What is asked: Can you return, word for word, the stretch of the listing from the line containing "Where should I click to: Click the Create" through the line containing "Click the TR46"?

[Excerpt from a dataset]
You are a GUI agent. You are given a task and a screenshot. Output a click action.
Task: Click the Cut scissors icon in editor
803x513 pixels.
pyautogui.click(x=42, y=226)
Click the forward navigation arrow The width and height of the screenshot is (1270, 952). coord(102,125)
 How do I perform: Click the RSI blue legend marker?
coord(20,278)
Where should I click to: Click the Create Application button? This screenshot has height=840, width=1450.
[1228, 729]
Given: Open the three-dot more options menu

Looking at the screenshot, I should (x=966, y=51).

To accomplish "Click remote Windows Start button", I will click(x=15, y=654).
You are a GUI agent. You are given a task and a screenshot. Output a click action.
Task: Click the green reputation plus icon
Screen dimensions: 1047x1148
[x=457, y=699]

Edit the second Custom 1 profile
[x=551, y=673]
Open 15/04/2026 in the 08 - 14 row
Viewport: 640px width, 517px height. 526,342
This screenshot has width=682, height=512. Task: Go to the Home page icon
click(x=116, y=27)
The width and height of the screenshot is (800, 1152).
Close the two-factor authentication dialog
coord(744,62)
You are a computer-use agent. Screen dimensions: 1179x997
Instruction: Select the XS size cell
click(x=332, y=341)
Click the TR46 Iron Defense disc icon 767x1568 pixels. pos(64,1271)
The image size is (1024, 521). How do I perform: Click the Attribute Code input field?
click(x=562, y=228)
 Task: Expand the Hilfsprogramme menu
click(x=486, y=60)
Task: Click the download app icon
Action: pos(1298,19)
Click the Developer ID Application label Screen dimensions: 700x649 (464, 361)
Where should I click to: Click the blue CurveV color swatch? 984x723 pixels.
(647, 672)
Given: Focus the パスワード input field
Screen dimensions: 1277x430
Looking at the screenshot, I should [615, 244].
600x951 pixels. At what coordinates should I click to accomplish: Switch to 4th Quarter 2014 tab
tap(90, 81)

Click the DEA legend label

Worked answer:
Where should I click to: Click the Create Application button? This screenshot has height=840, width=1450.
[1228, 729]
Given: Open the three-dot more options menu

Looking at the screenshot, I should (x=966, y=51).

To accomplish "Click remote Windows Start button", I will click(x=15, y=654).
You are a GUI agent. You are given a task and a screenshot. Output a click action.
Task: Click the green reputation plus icon
Screen dimensions: 1047x1148
[x=457, y=699]

Edit the second Custom 1 profile
[x=551, y=673]
Open 15/04/2026 in the 08 - 14 row
Viewport: 640px width, 517px height. 526,342
This screenshot has width=682, height=512. Task: Go to the Home page icon
click(x=116, y=27)
The width and height of the screenshot is (800, 1152).
Close the two-factor authentication dialog
coord(744,62)
You are a computer-use agent. Screen dimensions: 1179x997
Instruction: Select the XS size cell
click(x=332, y=341)
Click the TR46 Iron Defense disc icon 767x1568 pixels. pos(64,1271)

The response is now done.